This is my run command：
python3 -m torch.distributed.run --nproc_per_node 1 /home/yangl/LCJ_97/Open-Sora/scripts/little_check.py configs/opensora-v1-2/train/stage1.py

I also tried a code that can successfully obtain the gradient, as follows：

import torch
import torch.nn as nn
import colossalai
from colossalai.booster import Booster
from colossalai.booster.plugin import GeminiPlugin
from colossalai.nn.optimizer import HybridAdam
import loralib 
from loralib import RankAllocator
from loralib import compute_orth_regu 
from opensora.utils.train_utils import MaskGenerator, create_colossalai_plugin, update_ema
from opensora.utils.config_utils import define_experiment_workspace, parse_configs, save_training_config
colossalai.launch_from_torch({})
cfg = parse_configs(training=True)
cfg_dtype = cfg.get("dtype", "bf16")
plugin = create_colossalai_plugin(
    plugin=cfg.get("plugin", "zero2"),
    dtype=cfg_dtype,
    grad_clip=cfg.get("grad_clip", 0),
    sp_size=cfg.get("sp_size", 1),
    reduce_bucket_size_in_m=cfg.get("reduce_bucket_size_in_m", 20),
)
booster = Booster(plugin=plugin)

class Model(nn.Module):
    def __init__(self, *args, **kwargs) -> None:
        super().__init__(*args, **kwargs)
        self.embedding = nn.Embedding(100, 1024)
        # self.embedding.requires_grad_(False)
        
        self.lora_linear = loralib.SVDLinear(1024, 1024, r=12)
    
    def forward(self, x):
        embed = self.embedding(x)
        transform = self.lora_linear(embed)
        loss = (transform ** 2).sum()
        return loss
    
model = Model().cuda()
loralib.mark_only_lora_as_trainable(model)
optimizer = HybridAdam(model.parameters(), lr=5e-5, betas=(0.9, 0.999), weight_decay=0)
# model, optimizer = booster.boost(model, optimizer)[:2]
rankallocator = RankAllocator(
    model, lora_r=12, target_rank=8,
    init_warmup=500, final_warmup=1500, mask_interval=10, 
    total_step=3000, beta1=0.85, beta2=0.85, 
)
global_step=0
inputs = torch.tensor([1,2,3], device="cuda")
loss = model(inputs)
# booster.backward(loss, optimizer)
print("loss:",loss)
(loss+compute_orth_regu(model, regu_weight=0.1)).backward()
optimizer.step()

for n, p in model.named_parameters():
    if p.grad is not None:
        print("不为None")
    if "lora_" in n:
        print("n,p:",n,p.shape)
        # grad = optimizer._grad_store.get_partitioned_gradients_by_param_id(0, id(p))
        print("grad:",p.grad)
        # print("grad:",grad)
rankallocator.update_and_mask(model, global_step)

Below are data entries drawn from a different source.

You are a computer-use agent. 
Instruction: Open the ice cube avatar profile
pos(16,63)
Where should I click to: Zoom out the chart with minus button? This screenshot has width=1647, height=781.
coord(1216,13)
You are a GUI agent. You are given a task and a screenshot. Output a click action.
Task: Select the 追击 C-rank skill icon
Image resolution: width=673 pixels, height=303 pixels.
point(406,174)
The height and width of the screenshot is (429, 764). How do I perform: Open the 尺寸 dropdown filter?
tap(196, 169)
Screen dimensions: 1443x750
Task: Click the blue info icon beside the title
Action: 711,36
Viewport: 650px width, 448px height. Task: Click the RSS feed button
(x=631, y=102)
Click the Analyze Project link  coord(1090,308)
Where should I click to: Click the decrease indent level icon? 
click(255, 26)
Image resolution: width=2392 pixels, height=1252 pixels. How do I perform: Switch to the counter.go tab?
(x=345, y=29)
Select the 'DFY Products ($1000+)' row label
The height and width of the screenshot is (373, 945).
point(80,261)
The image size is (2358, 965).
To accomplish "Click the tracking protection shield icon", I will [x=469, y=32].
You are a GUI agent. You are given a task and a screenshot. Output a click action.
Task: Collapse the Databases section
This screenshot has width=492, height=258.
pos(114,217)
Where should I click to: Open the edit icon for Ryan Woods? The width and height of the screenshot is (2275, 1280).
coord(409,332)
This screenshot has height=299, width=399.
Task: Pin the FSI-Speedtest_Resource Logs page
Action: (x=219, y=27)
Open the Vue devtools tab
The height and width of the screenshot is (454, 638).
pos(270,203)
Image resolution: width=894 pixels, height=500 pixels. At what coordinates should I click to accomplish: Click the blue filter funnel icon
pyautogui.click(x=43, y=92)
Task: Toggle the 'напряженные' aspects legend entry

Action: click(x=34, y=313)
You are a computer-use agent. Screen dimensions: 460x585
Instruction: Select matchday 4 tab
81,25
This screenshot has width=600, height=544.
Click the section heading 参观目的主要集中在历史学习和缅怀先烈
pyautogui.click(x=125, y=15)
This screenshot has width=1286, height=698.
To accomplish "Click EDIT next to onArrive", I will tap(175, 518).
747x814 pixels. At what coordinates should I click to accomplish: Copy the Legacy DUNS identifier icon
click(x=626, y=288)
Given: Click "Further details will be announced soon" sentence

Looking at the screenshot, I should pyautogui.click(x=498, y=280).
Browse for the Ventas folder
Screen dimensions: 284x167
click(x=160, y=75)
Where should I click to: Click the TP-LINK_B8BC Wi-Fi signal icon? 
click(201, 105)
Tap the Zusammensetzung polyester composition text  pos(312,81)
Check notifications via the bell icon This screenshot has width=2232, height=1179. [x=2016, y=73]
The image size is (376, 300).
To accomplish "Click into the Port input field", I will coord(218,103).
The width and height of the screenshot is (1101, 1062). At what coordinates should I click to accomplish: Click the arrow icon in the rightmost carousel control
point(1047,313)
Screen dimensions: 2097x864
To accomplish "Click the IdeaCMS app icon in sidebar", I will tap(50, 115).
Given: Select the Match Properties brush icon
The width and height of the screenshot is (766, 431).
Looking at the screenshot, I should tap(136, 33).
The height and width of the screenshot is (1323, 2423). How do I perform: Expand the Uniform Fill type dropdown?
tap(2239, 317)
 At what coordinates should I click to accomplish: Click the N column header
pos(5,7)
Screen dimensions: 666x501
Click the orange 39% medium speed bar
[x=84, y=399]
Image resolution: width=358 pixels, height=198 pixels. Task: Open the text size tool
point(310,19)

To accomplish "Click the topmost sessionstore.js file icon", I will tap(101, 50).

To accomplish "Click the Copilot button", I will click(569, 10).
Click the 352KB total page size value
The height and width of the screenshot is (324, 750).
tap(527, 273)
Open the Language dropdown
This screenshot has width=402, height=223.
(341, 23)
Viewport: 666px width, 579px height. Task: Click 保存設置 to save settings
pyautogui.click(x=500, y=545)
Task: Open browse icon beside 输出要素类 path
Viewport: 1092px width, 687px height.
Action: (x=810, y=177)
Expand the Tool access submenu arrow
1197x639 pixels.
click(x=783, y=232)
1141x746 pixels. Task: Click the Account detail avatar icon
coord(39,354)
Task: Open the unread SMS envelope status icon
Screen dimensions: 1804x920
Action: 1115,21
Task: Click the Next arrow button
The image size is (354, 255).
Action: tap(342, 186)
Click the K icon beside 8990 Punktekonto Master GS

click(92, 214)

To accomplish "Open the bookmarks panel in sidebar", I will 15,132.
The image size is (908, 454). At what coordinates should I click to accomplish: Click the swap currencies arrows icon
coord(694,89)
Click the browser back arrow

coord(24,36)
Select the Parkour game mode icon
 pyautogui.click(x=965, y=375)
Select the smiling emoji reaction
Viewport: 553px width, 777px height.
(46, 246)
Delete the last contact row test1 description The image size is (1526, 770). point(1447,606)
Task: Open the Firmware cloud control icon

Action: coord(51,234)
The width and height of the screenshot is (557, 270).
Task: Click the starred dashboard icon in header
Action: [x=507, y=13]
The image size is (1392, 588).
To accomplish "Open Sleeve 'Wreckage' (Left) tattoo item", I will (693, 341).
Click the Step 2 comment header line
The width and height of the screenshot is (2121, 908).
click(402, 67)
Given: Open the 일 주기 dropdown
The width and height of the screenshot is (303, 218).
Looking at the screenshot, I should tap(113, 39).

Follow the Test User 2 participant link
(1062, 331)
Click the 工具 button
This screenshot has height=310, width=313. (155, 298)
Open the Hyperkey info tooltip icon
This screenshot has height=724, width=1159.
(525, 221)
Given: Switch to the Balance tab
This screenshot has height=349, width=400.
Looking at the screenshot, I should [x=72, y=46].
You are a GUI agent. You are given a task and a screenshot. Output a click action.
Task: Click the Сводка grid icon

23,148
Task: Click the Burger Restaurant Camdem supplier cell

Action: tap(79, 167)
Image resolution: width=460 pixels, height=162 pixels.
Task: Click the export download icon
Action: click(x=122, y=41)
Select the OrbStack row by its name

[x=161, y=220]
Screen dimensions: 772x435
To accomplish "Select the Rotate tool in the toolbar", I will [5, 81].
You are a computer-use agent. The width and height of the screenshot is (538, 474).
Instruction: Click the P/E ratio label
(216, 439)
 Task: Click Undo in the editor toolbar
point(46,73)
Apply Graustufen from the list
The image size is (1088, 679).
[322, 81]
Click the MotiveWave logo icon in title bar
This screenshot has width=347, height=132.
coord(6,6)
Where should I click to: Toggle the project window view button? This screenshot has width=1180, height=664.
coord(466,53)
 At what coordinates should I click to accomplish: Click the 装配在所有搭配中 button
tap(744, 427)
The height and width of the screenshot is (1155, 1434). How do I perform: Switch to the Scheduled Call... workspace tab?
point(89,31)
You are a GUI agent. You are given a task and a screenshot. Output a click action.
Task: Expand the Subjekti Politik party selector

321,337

I don't know what the difference is between the two. I think the difference is that one uses booster.backward(loss, optimizer) and the other uses loss.backward() to pass the gradient back. Is it possible that I can't get the gradient when I use bosster, or is there something wrong with my code?
Because I plan to use LoRA to fine-tune a large model, so getting the gradient is very important for me. Can you provide some help here?

botbw · 2024-07-24T02:17:56Z

hey @281LinChenjian ,

Regarding the problem you've got:

Code snippet 1

here after optimizer updates the param, it clears the _grad_store and you can no longer access the gradient, please access the gradient after optimizer.backward(loss) and before optiizer.step().

Code snippet 2

Don't call loss.backward() if you are using our optimizer.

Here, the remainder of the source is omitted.